Drone footage of Parys Mountain and Cairn Windmill

There is a waymarked trail around the mountain, giving views of Amlwch Port to the north and the nearby Trysglwyn wind farm to the south. Those wishing to explore the historic mine levels need to contact the Parys Underground Group.

Renewed exploration of Parys Mountain by drilling resulted in the discovery of copper rich stockwork in 1962 - now referred to as the Northern Copper Zone. Several other zones of mineralisation were subsequently discovered and in 1988 the new public company, Anglesey Mining plc was formed. This owns the western part of the mountain and between 1988 and 1990 it sunk a 300m deep shaft and drove 850m of levels so as to remove minerals for processing in a pilot plant. Unfortunately a recession caused a big fall in metal prices and the project was shelved.

Further drilling since then has better defined the as yet unexploited resources, which include 6,500,000 tonnes containing 10% combined zinc, lead and copper with some silver and gold. The company has permits and a plan to restart mining operations at 350,000 tonnes per year. Drilling to better define the Northern Copper Zone started in late 2023, with the target of improving the confidence of the mineral estimates for inclusion in the feasibility study, and explore adjacent areas as yet undrilled.

Due to the high level of soil contamination, plant life is sparse on or near the mountain, but there are a number of examples of rare plants and bacteria. The bare, heavily mined landscape give the mountain a strange appearance which has been used in the filming of science fiction films and television shows such as Mortal Kombat Annihilation.

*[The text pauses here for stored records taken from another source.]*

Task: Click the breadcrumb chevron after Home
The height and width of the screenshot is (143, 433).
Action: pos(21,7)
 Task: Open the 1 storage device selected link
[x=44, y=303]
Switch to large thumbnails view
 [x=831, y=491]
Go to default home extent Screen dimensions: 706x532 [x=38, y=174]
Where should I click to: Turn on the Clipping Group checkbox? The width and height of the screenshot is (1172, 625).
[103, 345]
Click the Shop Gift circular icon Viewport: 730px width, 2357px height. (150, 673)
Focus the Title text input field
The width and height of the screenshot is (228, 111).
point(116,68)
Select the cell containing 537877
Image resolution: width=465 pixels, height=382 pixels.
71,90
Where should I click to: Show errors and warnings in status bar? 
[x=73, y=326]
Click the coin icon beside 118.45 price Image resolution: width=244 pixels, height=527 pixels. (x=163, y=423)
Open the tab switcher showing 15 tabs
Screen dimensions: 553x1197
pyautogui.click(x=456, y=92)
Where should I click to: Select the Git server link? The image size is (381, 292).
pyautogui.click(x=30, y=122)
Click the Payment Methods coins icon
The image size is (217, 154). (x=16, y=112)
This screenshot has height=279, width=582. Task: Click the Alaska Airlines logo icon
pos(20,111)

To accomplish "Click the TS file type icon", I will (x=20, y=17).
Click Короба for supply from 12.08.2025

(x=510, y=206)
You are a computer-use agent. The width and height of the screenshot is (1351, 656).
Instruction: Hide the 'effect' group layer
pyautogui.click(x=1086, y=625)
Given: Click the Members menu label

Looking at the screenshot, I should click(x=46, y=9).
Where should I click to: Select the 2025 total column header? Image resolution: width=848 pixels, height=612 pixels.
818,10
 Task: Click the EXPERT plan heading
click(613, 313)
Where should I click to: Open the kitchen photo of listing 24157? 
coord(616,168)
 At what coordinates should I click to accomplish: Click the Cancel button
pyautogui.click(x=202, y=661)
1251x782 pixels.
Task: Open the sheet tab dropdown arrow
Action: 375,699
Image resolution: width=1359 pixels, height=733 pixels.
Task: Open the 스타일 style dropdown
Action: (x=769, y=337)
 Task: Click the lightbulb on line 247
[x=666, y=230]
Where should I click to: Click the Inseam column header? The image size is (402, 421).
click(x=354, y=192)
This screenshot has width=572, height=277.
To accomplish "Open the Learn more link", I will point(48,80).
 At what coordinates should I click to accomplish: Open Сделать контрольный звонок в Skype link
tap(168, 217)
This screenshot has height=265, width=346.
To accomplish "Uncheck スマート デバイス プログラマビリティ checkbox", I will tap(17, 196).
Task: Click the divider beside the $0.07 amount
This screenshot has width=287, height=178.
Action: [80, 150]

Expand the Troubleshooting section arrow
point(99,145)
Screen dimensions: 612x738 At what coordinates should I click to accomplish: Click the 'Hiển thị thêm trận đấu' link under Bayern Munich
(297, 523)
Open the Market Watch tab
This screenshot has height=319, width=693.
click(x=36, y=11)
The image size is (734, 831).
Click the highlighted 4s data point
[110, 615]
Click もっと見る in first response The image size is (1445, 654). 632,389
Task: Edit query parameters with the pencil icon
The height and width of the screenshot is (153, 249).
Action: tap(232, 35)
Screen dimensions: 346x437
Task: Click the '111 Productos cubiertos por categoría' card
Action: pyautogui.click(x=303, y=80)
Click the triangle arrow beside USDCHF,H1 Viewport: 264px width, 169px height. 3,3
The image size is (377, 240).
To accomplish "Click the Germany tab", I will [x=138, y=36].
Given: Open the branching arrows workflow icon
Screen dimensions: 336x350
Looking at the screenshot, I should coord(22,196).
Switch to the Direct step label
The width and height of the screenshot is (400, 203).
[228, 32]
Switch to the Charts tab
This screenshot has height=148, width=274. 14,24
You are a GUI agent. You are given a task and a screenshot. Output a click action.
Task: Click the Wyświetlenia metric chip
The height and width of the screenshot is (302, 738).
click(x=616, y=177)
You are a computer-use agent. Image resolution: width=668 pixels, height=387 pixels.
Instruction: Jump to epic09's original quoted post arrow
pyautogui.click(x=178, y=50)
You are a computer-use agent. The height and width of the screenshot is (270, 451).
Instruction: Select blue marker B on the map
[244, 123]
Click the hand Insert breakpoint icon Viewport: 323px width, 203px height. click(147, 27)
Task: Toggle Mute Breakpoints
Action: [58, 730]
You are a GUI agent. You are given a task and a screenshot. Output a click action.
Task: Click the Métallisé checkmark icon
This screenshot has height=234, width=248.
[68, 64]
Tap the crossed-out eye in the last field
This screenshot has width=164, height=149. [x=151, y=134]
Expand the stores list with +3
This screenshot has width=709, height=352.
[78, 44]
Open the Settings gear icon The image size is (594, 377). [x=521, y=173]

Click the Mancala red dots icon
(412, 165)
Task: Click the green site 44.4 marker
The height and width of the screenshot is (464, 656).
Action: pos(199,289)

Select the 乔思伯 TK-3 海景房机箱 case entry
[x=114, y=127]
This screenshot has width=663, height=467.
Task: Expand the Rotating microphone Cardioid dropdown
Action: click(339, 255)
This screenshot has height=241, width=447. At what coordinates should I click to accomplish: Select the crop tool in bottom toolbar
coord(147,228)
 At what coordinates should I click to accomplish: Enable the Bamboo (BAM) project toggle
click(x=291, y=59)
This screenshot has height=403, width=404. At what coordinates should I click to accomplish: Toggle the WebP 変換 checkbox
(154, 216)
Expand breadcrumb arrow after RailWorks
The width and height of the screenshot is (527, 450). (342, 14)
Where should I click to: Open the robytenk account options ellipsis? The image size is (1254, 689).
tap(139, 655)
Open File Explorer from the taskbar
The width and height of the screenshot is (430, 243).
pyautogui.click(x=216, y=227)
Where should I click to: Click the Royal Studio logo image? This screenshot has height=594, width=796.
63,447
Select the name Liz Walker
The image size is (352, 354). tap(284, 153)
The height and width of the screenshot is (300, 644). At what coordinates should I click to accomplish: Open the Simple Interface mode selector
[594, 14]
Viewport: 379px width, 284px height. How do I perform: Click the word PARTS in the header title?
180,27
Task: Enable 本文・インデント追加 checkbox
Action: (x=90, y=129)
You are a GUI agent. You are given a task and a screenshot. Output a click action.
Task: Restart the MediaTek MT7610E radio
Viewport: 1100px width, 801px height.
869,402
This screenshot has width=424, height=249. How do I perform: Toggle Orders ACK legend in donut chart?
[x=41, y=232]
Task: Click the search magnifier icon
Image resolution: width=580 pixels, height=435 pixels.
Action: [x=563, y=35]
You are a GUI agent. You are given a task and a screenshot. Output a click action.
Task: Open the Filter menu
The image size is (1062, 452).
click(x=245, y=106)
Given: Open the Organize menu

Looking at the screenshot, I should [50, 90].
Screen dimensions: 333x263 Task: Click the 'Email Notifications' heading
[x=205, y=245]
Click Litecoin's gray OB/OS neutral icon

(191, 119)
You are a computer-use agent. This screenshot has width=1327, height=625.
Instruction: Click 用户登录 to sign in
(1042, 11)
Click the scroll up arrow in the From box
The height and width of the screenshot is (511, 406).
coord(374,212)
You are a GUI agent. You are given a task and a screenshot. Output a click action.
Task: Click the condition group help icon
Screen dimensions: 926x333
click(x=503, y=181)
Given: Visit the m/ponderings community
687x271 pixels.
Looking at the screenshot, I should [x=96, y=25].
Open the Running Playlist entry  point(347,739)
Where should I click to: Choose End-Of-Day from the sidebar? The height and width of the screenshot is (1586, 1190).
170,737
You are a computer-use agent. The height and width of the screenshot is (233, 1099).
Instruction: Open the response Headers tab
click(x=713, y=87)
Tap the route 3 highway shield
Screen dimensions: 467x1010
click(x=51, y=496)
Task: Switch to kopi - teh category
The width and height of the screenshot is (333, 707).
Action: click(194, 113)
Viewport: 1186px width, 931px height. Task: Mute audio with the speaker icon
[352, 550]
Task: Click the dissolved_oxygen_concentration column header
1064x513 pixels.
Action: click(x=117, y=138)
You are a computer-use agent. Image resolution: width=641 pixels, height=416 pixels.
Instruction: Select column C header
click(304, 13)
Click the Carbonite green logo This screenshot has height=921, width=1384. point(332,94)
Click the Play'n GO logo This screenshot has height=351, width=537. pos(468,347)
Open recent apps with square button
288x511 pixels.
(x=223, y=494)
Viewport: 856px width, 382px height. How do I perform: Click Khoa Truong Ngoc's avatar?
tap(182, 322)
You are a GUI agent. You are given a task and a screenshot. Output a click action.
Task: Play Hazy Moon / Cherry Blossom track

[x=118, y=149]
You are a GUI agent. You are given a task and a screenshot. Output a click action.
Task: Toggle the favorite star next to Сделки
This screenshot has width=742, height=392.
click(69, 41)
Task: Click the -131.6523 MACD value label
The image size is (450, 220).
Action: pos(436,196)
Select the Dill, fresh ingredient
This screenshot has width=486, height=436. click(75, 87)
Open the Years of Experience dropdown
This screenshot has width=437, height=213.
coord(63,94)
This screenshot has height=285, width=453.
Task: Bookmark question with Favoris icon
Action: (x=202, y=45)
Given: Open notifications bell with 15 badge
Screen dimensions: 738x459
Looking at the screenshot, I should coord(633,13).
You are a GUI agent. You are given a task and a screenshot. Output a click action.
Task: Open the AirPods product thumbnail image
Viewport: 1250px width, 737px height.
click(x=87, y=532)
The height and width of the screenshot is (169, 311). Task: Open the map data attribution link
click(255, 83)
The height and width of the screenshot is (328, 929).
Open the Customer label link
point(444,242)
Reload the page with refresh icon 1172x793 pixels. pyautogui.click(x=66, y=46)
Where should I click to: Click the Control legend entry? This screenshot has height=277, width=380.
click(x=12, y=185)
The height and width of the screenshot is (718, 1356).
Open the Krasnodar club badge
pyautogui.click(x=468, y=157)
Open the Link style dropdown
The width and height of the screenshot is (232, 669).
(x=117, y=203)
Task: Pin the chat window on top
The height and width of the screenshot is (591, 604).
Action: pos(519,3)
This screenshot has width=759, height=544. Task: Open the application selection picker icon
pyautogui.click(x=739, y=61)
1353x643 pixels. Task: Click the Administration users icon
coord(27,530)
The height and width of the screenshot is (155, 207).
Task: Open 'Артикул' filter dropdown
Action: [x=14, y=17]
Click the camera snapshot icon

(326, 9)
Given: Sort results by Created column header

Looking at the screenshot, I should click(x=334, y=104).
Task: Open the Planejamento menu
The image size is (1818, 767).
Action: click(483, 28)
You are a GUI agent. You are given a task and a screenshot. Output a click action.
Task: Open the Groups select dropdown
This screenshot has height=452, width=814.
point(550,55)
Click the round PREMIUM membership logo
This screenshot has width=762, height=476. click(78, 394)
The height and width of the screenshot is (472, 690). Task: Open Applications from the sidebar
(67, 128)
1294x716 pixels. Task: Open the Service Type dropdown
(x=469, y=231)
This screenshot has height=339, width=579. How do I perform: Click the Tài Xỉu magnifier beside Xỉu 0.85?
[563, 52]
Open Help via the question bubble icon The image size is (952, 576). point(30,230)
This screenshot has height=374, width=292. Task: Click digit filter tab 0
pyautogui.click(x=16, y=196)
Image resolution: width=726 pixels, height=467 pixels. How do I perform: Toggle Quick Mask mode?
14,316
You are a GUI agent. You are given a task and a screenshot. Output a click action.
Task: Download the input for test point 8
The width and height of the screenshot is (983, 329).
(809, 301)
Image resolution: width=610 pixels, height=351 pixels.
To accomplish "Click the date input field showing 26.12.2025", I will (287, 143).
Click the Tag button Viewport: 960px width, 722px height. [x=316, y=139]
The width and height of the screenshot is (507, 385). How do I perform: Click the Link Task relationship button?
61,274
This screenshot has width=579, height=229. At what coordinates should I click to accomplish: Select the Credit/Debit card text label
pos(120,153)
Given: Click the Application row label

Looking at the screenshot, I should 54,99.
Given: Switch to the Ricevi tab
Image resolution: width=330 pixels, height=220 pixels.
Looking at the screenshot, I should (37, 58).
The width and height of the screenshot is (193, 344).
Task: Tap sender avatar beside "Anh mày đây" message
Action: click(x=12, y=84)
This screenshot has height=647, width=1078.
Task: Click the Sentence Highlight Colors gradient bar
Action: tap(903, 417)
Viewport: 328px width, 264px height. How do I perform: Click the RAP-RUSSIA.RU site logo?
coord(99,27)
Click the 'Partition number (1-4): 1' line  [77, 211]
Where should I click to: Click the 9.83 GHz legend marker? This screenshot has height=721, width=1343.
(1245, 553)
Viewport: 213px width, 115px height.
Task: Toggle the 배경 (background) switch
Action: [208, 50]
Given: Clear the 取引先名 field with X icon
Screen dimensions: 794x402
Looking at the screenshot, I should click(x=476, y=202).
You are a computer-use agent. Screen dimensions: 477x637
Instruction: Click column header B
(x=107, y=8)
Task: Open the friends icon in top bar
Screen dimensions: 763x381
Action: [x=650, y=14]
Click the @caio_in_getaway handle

Mynydd Parys is an anchor point on the European Route of Industrial Heritage.

== Geology ==

The volcanogenic massive sulfide ore deposit is located at the border of the Ordovician to the Llandovery epoch. The ore is covered by an overlying layer of volcanic rhyolites.

The mineral Anglesite, with the chemical formula PbSO_{4}, was first recognised by William Withering in 1783, who discovered it in the Parys copper-mine; the name was given by F. S. Beudant in 1832.